_What is asked_
Please lay out the items below as a Markdown table with columns named Row and Line. Begin with the line containing "Open the Конституція України sitelink", continue through the end of the items, skip blank lines, and leave out the pictures.

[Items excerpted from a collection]

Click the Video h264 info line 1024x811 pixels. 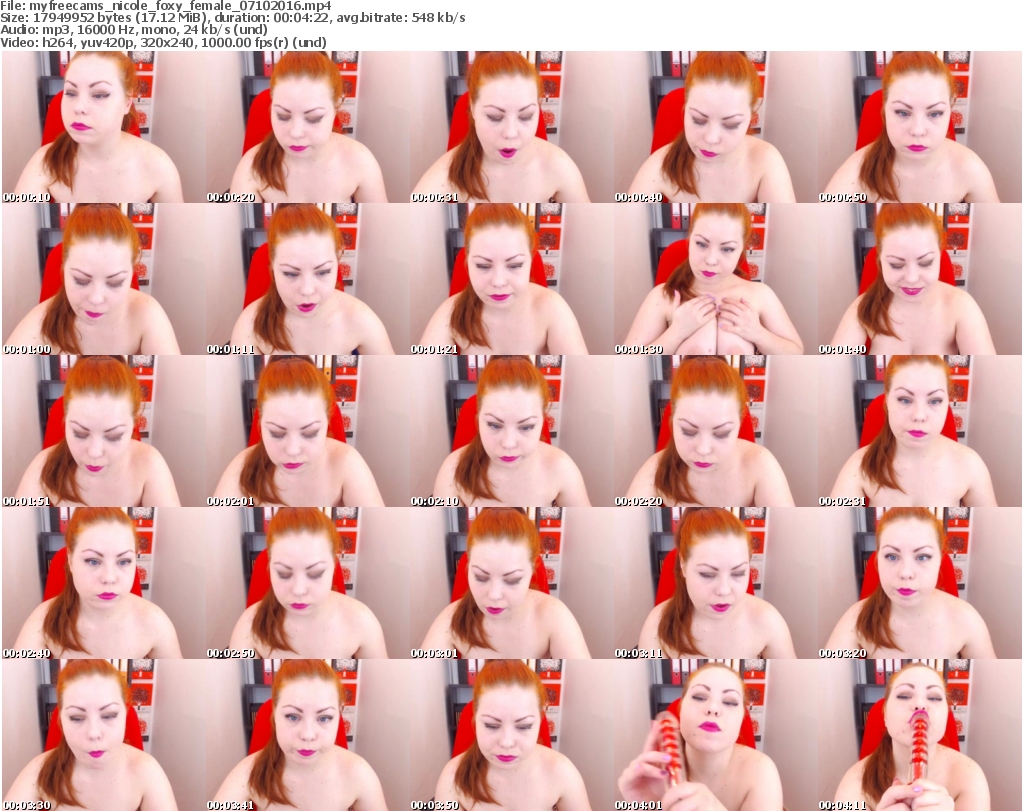tap(163, 43)

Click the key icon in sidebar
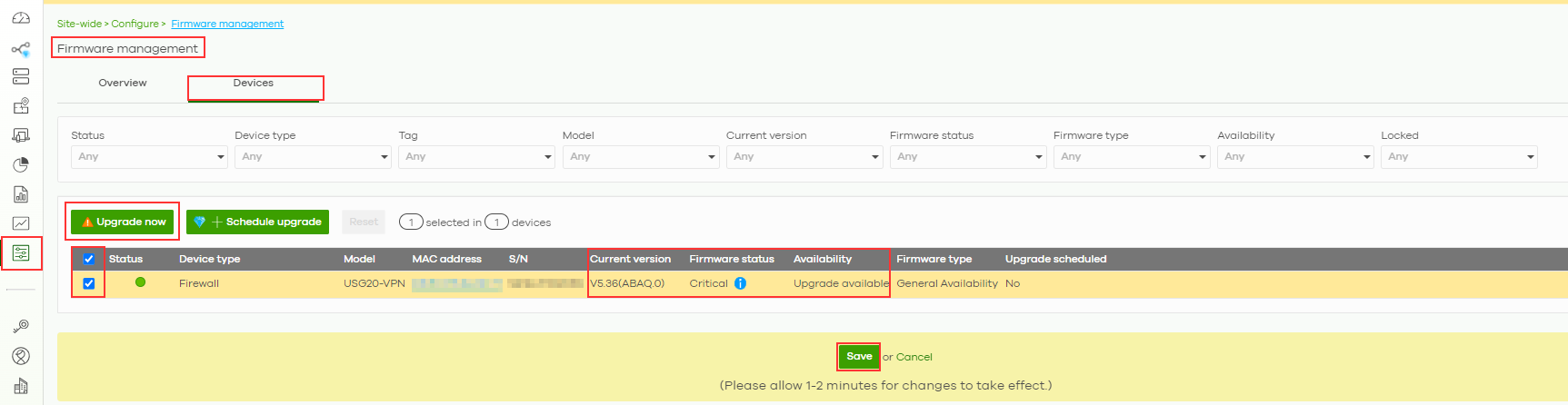point(21,326)
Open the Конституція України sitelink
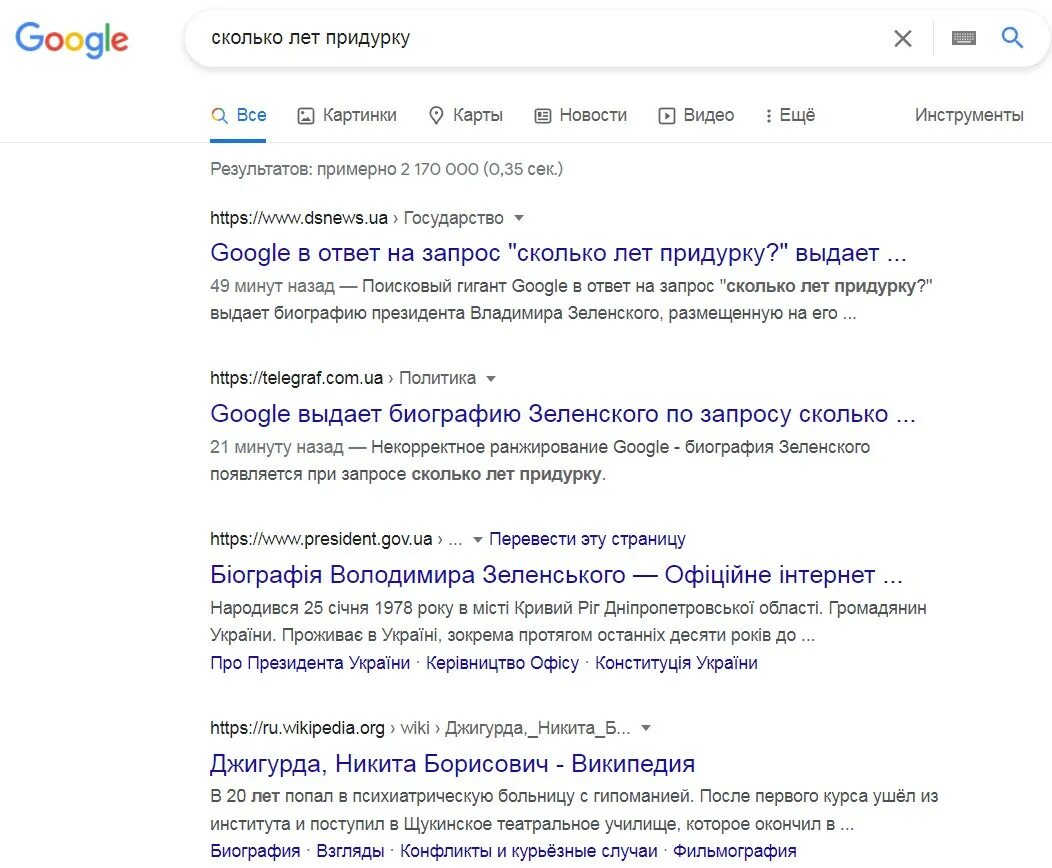1052x868 pixels. 676,663
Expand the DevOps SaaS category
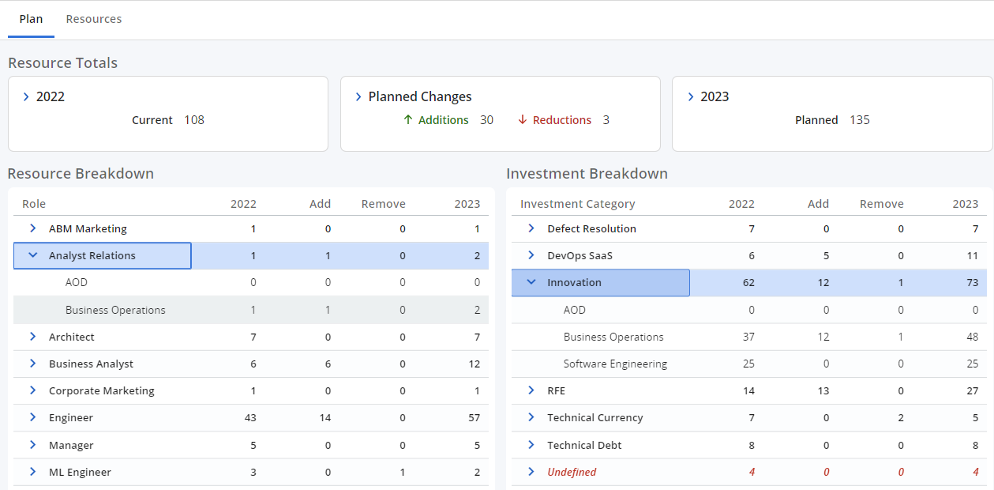Viewport: 994px width, 490px height. [x=531, y=256]
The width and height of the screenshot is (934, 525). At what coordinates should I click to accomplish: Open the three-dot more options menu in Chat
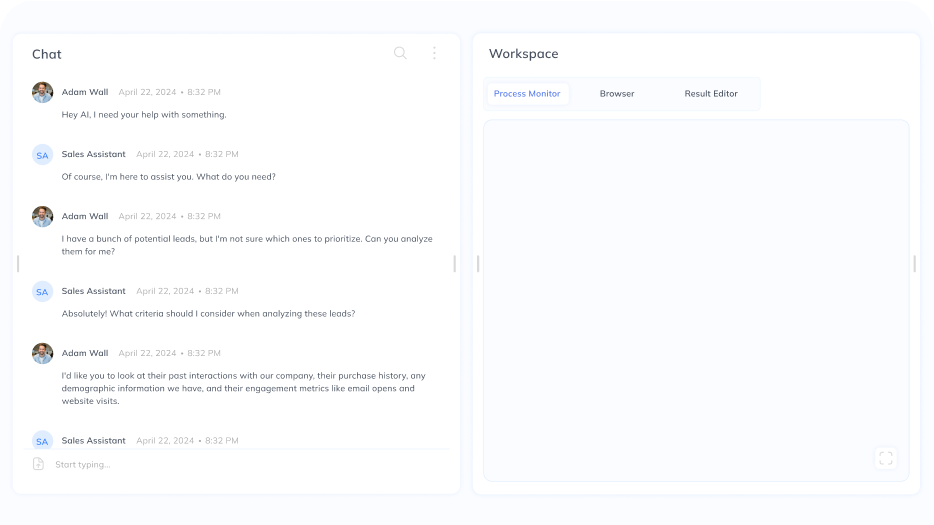pos(434,53)
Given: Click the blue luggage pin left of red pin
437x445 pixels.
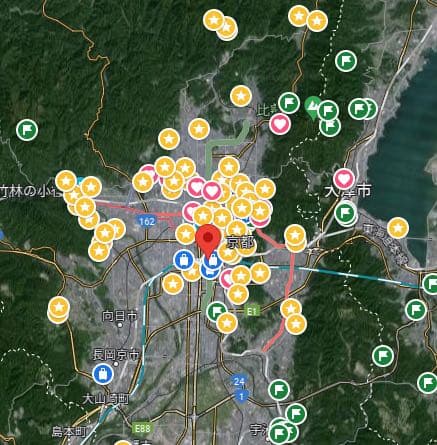Looking at the screenshot, I should pyautogui.click(x=184, y=260).
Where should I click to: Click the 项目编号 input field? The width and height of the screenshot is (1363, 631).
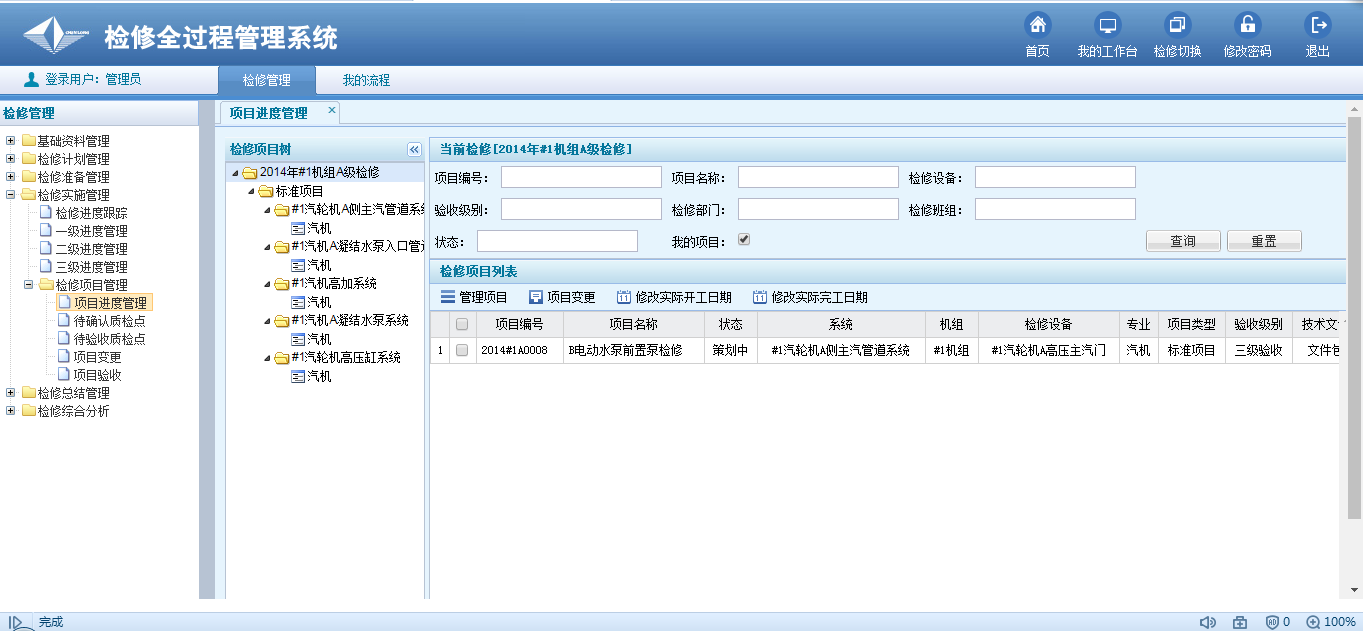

_Solution below_
| Row | Line |
|---|---|
| 1 | Open the Конституція України sitelink |
| 2 | 1052x868 pixels. 676,663 |
| 3 | Expand the DevOps SaaS category |
| 4 | Viewport: 994px width, 490px height. [x=531, y=256] |
| 5 | The width and height of the screenshot is (934, 525). At what coordinates should I click to accomplish: Open the three-dot more options menu in Chat |
| 6 | pos(434,53) |
| 7 | Given: Click the blue luggage pin left of red pin |
| 8 | 437x445 pixels. |
| 9 | Looking at the screenshot, I should pyautogui.click(x=184, y=260). |
| 10 | Where should I click to: Click the 项目编号 input field? The width and height of the screenshot is (1363, 631). |